It happened again, I thought, and panic welled up in me. It was the Break O’ Dawn all over again. The sensations were just as real as anything I felt at any other time, but I had somehow…jumped. It was me, Jed Strait. It was my body. But it wasn’t the right me.
I looked at my hands. Real. They had the same scars, the same callouses. But then the right hand reached for the cigarette again, of its own accord. I tried to stop it, just as I had tried in that other experience to keep myself from pushing Annabelle against the wall and pressing the gun into her abdomen. Then I took a drag on the cigarette, holding the smoke in expertly for a few seconds before exhaling toward the ceiling in a way that felt as natural as anything else I might do. I was myself and yet alien at the same time, just like before.
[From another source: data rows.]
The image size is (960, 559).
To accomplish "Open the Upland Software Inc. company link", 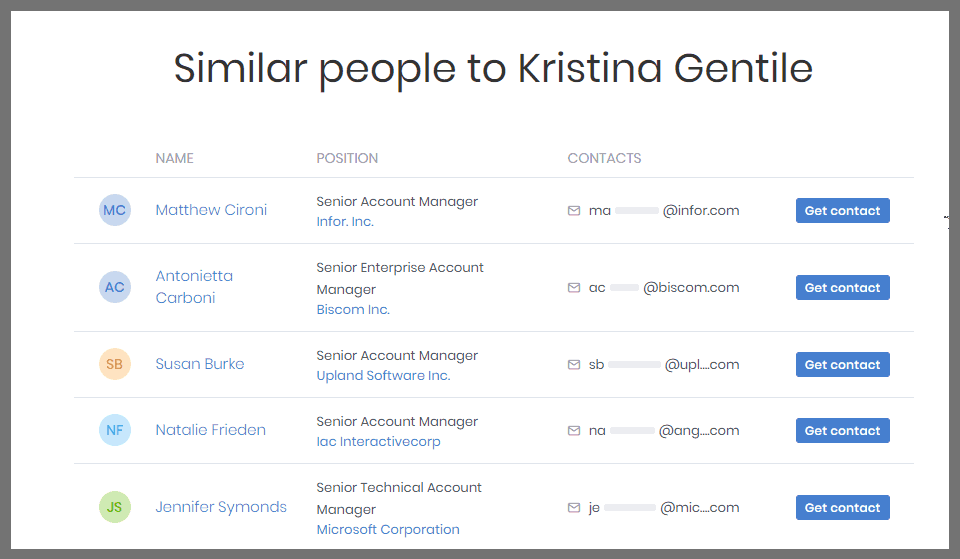I will tap(383, 375).
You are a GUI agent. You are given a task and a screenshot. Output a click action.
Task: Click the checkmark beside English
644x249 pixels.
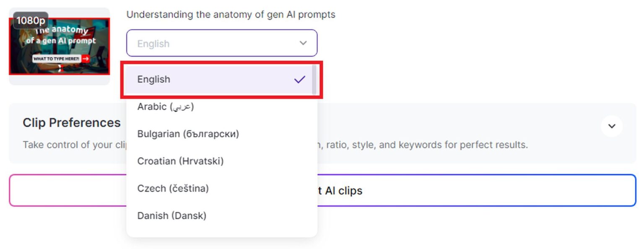click(299, 78)
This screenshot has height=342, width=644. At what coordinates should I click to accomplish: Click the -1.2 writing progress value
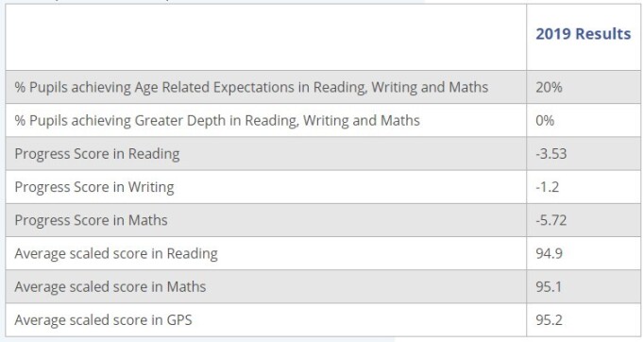click(547, 187)
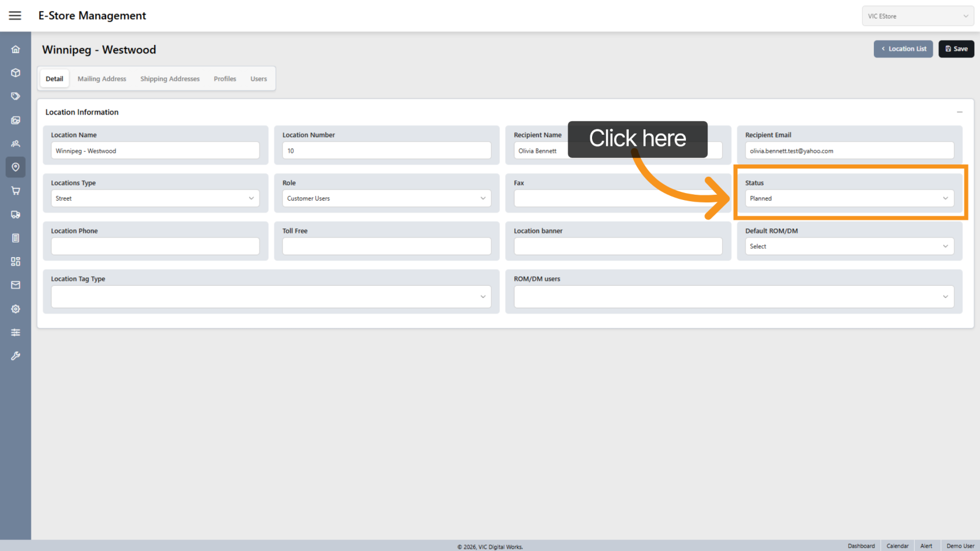This screenshot has width=980, height=551.
Task: Open the envelope mail sidebar icon
Action: pyautogui.click(x=16, y=285)
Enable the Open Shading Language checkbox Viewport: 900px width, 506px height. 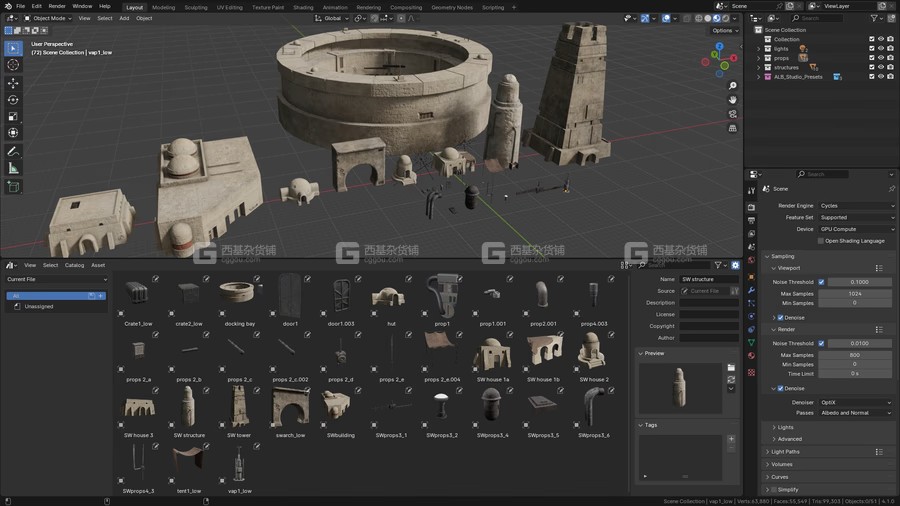click(x=821, y=241)
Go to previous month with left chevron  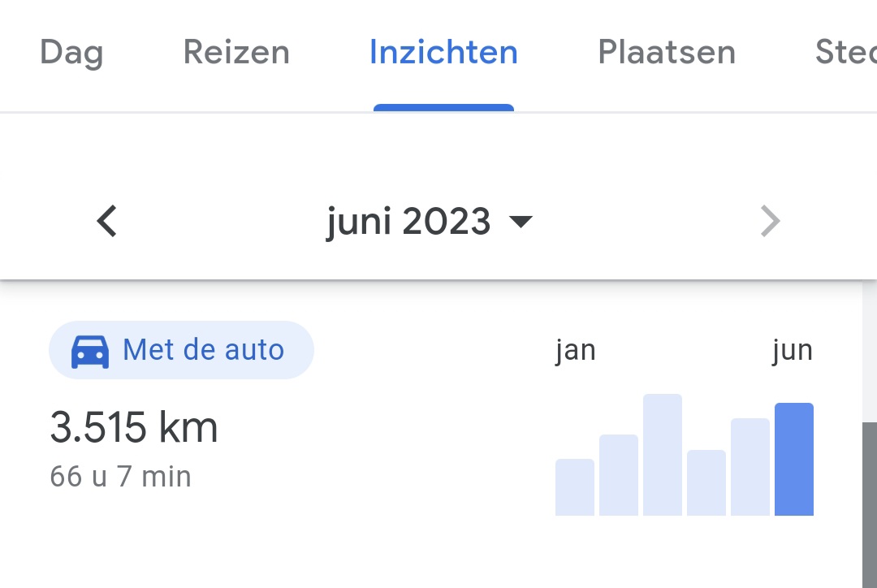107,221
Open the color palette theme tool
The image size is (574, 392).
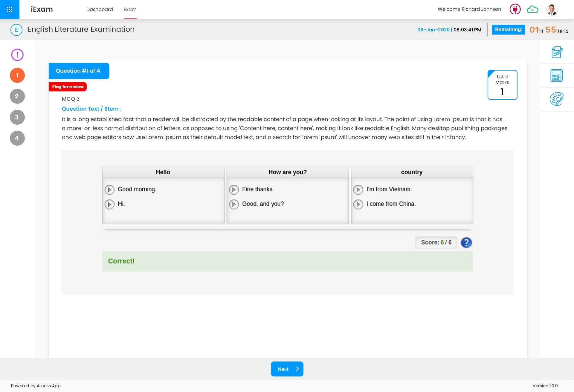(556, 99)
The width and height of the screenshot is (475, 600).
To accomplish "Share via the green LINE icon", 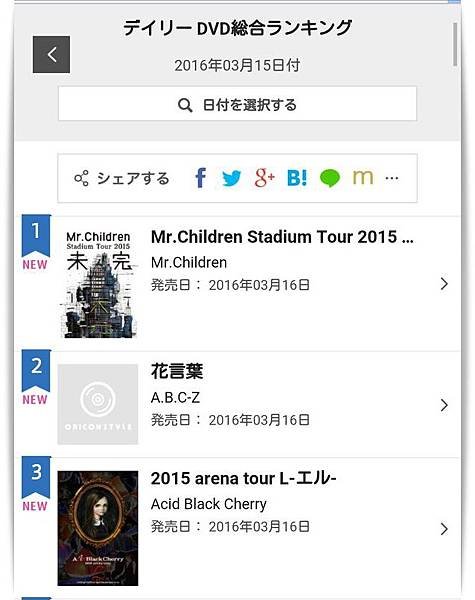I will pos(330,178).
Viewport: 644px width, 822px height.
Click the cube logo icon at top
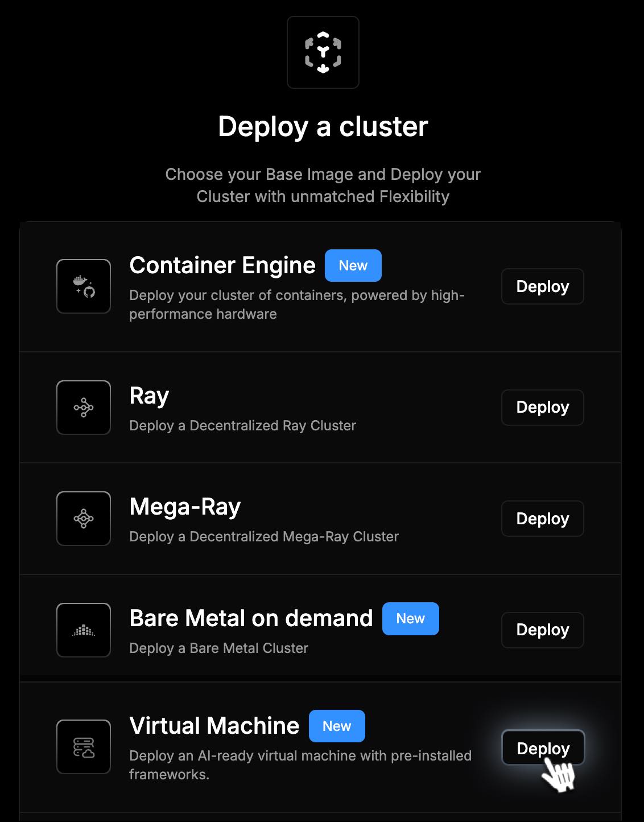(x=323, y=52)
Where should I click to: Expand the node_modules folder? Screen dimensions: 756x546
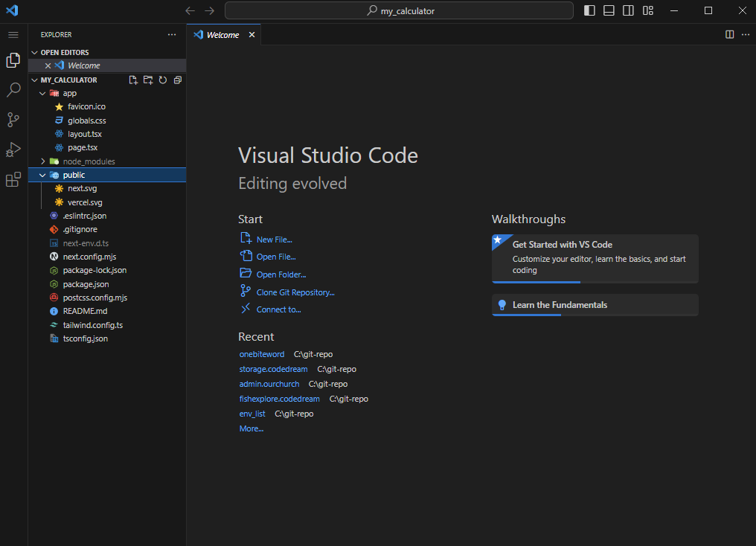click(89, 161)
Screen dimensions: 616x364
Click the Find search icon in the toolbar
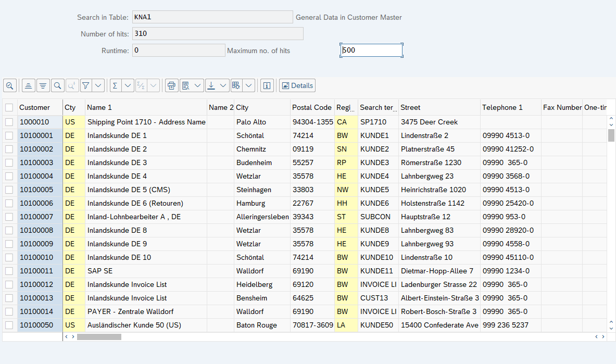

There was a difference, though, and it wasn’t in the location I was in or the emotions I felt. This time, I had something other than madness to hang this on.
Cosmo Beadle, I thought.
I recalled the line Annabelle had fed me in her plush bedroom. She’d called this kind of thing a vision, but I knew that wasn’t right. It also wasn’t the same thing as a dream, not even close, nor was it a hallucination.
Instead, I was certain that this was what it felt like to be one of Uncle Cosmo’s Crossovers.
This was what Beadle had experienced when he’d gone to that world where he was a shoe salesman rather than an actor, and again when he’d gone to a world where the United States had gotten mixed up in the Great War.
Branches, Annabelle had explained. The world wasn’t just the world. It was a whole series of branches, infinite numbers of them. And I had jumped from my branch—what I couldn’t help thinking of as the right branch—and onto another one. In this one, Jed Strait had made decisions that led him to be sitting in an office marked “private” rather than a fancy bedroom on Catalina.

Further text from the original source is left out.